Focusing too much on novelty can lead to mistakes such as:
- Wasting budget on new technologies that don’t contribute to positive results.
- Weighting marketing plans too heavily towards new tactics and strategies at the expense of the tried and trusted techniques that have worked previously.
- An over-reliance on novelty as a key selling point when audiences may be looking for consistency, track record and/or trustworthiness in your messaging.
Avoid making snap decisions on ‘new’ marketing gimmicks and focus instead on developing a clear, thorough marketing strategy that aligns with your overarching business goals and objectives. Carefully balance the old and the new and research what will work best for you before jumping in head first.

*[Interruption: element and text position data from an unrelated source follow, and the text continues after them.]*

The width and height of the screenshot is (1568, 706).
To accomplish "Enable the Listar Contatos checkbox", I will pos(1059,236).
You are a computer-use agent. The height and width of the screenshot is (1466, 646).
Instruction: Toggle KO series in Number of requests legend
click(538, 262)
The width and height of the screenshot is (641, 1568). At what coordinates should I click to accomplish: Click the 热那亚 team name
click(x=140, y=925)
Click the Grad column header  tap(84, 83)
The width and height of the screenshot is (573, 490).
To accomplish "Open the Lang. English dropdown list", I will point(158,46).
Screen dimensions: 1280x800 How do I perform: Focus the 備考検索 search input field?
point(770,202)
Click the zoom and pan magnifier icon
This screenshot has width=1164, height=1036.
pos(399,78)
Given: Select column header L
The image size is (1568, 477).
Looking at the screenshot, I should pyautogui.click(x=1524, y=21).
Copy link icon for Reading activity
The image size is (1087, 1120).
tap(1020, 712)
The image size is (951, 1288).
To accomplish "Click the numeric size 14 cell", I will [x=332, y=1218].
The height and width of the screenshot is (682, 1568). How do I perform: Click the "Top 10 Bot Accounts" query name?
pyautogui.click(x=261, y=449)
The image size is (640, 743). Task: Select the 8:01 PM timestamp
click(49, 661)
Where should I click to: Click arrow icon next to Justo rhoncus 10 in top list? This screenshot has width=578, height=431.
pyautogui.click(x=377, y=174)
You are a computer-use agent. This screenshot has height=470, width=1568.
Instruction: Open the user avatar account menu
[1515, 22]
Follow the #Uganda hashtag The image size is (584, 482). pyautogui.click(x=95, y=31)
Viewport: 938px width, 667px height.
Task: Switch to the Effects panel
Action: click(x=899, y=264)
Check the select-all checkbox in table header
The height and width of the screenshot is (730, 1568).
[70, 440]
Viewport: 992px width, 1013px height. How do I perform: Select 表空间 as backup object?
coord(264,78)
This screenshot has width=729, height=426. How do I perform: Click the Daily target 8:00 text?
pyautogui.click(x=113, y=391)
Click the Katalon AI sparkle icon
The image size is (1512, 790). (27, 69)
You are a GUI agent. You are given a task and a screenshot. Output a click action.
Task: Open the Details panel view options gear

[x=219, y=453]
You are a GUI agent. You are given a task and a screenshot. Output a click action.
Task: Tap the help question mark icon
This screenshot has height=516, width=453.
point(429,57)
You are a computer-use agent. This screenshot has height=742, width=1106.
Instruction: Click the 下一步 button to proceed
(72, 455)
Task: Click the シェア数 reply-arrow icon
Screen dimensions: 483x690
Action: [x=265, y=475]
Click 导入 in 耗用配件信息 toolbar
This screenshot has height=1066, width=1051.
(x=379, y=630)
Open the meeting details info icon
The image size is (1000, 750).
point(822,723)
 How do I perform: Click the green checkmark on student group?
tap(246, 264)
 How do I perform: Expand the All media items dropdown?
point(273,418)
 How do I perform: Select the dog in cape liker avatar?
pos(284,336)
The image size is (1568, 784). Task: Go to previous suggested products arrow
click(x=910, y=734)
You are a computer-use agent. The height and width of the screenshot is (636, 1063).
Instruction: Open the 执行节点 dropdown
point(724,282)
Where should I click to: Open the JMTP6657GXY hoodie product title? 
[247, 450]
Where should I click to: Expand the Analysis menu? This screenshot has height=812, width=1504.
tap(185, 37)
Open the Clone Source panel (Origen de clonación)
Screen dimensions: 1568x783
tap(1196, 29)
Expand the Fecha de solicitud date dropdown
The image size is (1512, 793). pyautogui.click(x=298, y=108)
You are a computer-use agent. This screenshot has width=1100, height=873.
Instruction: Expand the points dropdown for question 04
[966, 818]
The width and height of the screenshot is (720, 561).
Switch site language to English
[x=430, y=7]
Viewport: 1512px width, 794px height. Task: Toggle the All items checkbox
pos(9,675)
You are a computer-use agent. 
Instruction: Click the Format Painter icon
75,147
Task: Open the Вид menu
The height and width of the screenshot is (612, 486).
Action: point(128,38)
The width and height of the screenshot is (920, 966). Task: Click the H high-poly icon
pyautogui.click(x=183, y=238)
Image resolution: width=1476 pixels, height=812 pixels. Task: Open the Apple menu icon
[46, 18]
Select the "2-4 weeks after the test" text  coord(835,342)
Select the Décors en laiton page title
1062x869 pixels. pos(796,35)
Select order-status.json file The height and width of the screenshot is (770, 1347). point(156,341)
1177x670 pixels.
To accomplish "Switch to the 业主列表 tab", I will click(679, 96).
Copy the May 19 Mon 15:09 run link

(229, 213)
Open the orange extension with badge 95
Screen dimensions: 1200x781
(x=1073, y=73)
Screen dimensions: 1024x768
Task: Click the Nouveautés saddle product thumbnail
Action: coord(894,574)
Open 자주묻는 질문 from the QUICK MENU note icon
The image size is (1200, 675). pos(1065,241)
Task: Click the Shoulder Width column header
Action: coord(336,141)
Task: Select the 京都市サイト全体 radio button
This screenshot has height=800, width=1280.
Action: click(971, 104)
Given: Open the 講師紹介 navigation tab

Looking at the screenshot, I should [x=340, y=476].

Positioning yourself as innovative, new or ‘game-changing’ is, ironically, nothing new, and nearly every industry niche has run this type of messaging. Whilst this can be an effective strategy, take time to research the market before running a campaign on ‘novelty’ to ensure you are truly differentiated from the competition.
If this is a route you want to pursue, reinforce this message throughout the marketing mix:
- Prioritize research and statistics from the last few years.
- Remove dates from content you expect to use on an ongoing basis.
- Keep an updated stock of case studies rather than relying on strong ones over the course of many years.
Cognitive biases exist everywhere and affect us whether we are in or outside of work. We are all humans at the end of the day and we must, therefore, be aware of how these cognitive ‘rules of thumb’ influence our behaviour and those of our customers, clients and stakeholders.
False consensus, overconfidence and the appeal of novelty are just three out of many other biases we can look out for and take advantage of as B2B marketers. The trick is to be very self-aware and look for the right opportunities to leverage them ethically as part of your marketing strategy.